The "traditional" TDNN concept for processing discrete-time input signals, characterized by the use of temporal receptive fields, is well known e. g. from applications in the field of speech recognition. In these TDNNs, however, the time delay parameters are restricted to integer values, and the temporal length of the receptive fields has to be determined by rather tedious manual adaption. The adaptable time delay neural network (ATDNN) architecture for image sequence analysis proposed in this thesis differs from the traditional TDNN approach in that the ATDNN is characterized by spatio-temporal receptive fields and real-valued time delay parameters and temporal receptive field extensions which are adapted during the training process instead of being imposed a priori. Hence, the ATDNN algorithm allows important properties of the network architecture to be determined by learning from examples instead of manual adaptation.
As a first toy example it is shown that on synthetic image sequences displaying elliptic spots of different orientation moving horizontally across the scene at several speeds, the ATDNN simultaneously manages to classify the shapes correctly as well as to estimate their speed and motion direction. A very interesting feature is the property that a network having learned a certain number of shape and motion classes is able to generalize to intermediate shapes and speeds it has never "seen" during training.

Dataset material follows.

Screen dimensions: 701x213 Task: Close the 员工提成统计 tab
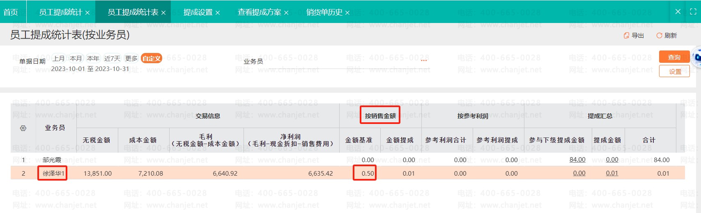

Within the framework of the Urban Traffic Assistant (UTA) project carried out by the Image Understanding Department of DaimlerChrysler Research and Technology, the ATDNN is furthermore applied to real-time recognition of overtaking vehicles on motorways as well as of pedestrians in the inner city environment. In this context the recognition task is regarded as a classification problem. The ATDNN turns out to yield a stable and robust recognition behaviour, even under difficult visibility conditions such as rainy or foggy weather. Furthermore, a comparison of the spatio-temporally "local" ATDNN structure to state-of-the-art "global" polynomial support vector machine (SVM) classifiers concerning computational complexity and memory demand, values of high relevance for hardware implementations, shows that the ATDNN is superior in both respects by up to several orders of magnitude.

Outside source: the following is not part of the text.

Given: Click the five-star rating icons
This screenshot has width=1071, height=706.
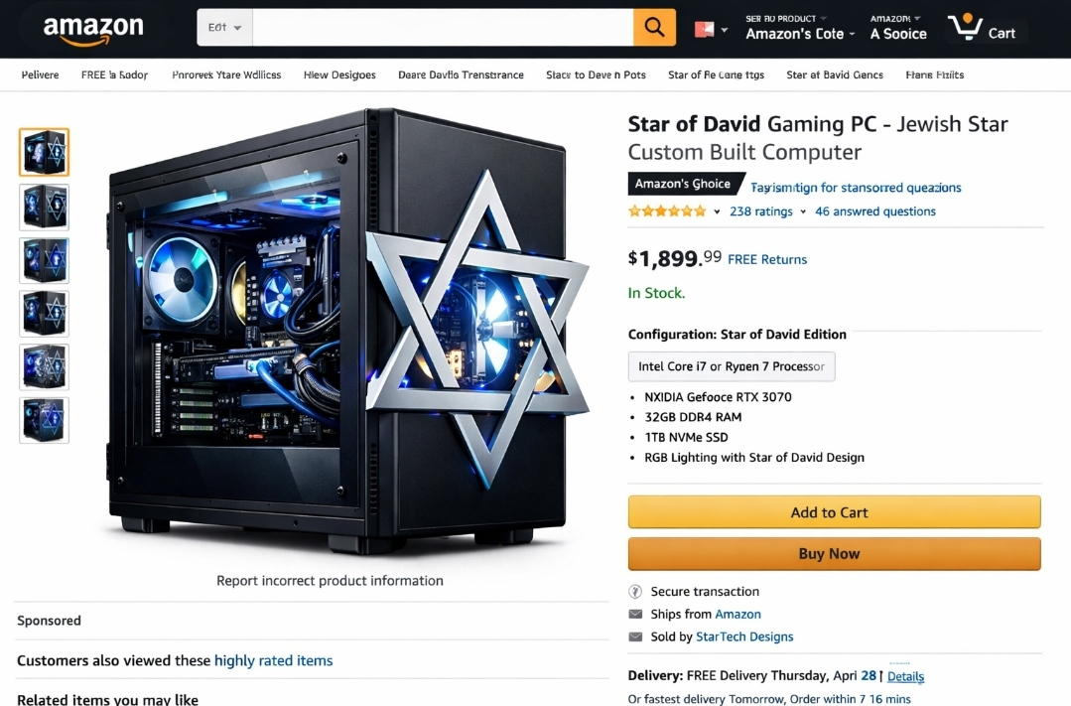Looking at the screenshot, I should (667, 212).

My PhD thesis has been published as follows:
C. Wöhler.
Neuronale Zeitverzögerungsnetzwerke für die Bildsequenzanalyse
und ihre Anwendung in fahrzeuggebundenen Bildverarbeitungssystemen.

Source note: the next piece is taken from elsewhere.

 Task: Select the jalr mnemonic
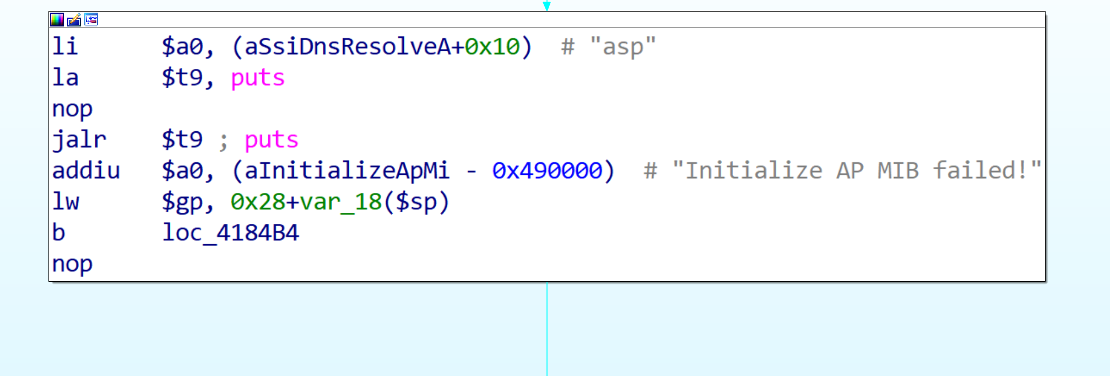pyautogui.click(x=79, y=139)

Dissertationsschrift, Mathematisch-Naturwissenschaftliche Fakultät
der Rheinischen Friedrich-Wilhelms-Universität Bonn, 2000.
VDI-Fortschritt-Berichte, Reihe 10, Nr. 645, VDI-Verlag, Düsseldorf,
2000.
A summary can be found in:
C. Wöhler, J. K. Anlauf.
Real-time object recognition on image sequences
with the adaptable time delay neural network algorithm -
applications for autonomous vehicles.
Image and Vision Computing, vol. 19, no. 9-10, pp. 593-618, 2001.
Result videos and images concerning pedestrian recognition in the urban environment with the ATDNN:
Short video sequence (acquired at 25 Hz video rate, only every 4th image is shown) displaying a pedestrian crossing the street. The green box denotes the region of interest (ROI) extracted by stereo image analysis, the lower half of which - containing the pedestrian's legs - is used for classifying the detected object. The sequence of small images at the top shows the lower half of the ROI in the current and the seven preceeding images of the sequence, respectively; this image sequence is used as an input to the ATDNN classifier. The triangular icon marks an object that is classified as a pedestrian by the ATDNN.
[click on the images for full resolution view, citation, and download of the corresponding paper]
For further results, see list of publications.
Theory of neural networks: Diplom thesis
My Diplom thesis is about the dynamics of online learning in two-layered neural networks with continuous units. The learning process in such networks is dominated by plateaus in the time dependence of the generalization error. Using tools from statistical mechanics to describe the training process in terms of a system of coupled non-linear differential equations, it is shown for a soft committee machine the existence of several fixed points of the dynamics of learning that gives rise to complicated behaviour, such as cascade-like runs through different plateaus with a decreasing value of the corresponding generalization error. Learning rate dependent phenomena are examined, such as splitting and disappearing of fixed points of the equations of motion. The dependence of plateau lengths on the initial conditions is described analytically, the results are confirmed by simulations.
Essential results can be found in the following publication:
M. Biehl, P. Riegler, C. Wöhler.
Transient dynamics of on-line learning
in two-layered neural networks.
J. Phys. A 29, p. 4769, 1996.